(Boissier, George Richard)
Notes on the Cambridgeshire churches.
London, “printed by S. & R.Bentley, Dorset Street ; sold by Longman, Rees, Orme, Brown, and Green, and T.Stevenson, Cambridge” 1827.
8vo. (2) + 78pp, engraved frontispiece, 3 engraved plates, folding engraved map of Cambridgeshire. Original printed boards (with image of porch of Downham Church reproduced on upper cover). A good copy, untrimmed and unopened.
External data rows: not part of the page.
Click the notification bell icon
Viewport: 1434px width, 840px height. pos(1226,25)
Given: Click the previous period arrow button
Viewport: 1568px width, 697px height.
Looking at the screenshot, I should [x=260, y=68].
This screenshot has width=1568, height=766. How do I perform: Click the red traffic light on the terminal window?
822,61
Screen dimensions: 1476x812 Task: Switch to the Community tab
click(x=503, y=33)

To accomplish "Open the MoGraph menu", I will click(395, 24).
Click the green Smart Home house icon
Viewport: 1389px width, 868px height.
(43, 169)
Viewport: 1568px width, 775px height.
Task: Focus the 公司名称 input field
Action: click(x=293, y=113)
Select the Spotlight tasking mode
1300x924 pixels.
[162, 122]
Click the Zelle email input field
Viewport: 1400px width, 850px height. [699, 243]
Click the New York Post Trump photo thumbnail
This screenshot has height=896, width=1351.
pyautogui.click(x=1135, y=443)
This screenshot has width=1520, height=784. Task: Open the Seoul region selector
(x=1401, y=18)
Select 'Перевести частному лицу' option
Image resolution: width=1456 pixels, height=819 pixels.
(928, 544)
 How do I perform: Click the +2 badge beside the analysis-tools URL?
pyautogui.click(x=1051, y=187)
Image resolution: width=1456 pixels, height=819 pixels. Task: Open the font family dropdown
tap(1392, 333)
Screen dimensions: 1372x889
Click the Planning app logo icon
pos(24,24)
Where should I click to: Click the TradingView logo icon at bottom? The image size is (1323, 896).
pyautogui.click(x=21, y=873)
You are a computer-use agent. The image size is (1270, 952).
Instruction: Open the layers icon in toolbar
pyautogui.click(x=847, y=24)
A scarce book, printed on good quality paper and evidently issued in a small edition at the author’s expense, which offers the first comprehensive listing for any English county of the architectural features of each of its parish churches, and which is as such a significant milestone in the literature of the period. No author’s name is mentioned, which led John Britton to conclude, erroneously, that the book had been written by William Whewell, but the author was in fact George Richard Boissier (1790-1858). Boissier was to become a Church of England clergyman, beneficed in Penshurst, Kent, but his vocation had come to him later than to most, and at the time of the book’s publication he was still an undergraduate at Magdalene College, Cambridge. The book is nonetheless very praiseworthy, both for the information it provides on the architectural character of each church, in which Boissier follows the nomenclature adopted by Rickman, and for the emphasis that Boissier rightly places on the need to eliminate the dampness and structural weakness caused to medieval parish churches by the banks of earth which had been allowed to build up against their outer walls. It may be felt that Boissier has been entirely forgotten by prosperity, but there is an entry for him in ODNB, brought about solely by the existence of this book, and it was Boissier who many years later was to obtain the first significant architectural commission for the architect George Devey, by recommending him to Lord De Lisle, the owner of Penshurst Place. Not in BAL Cat.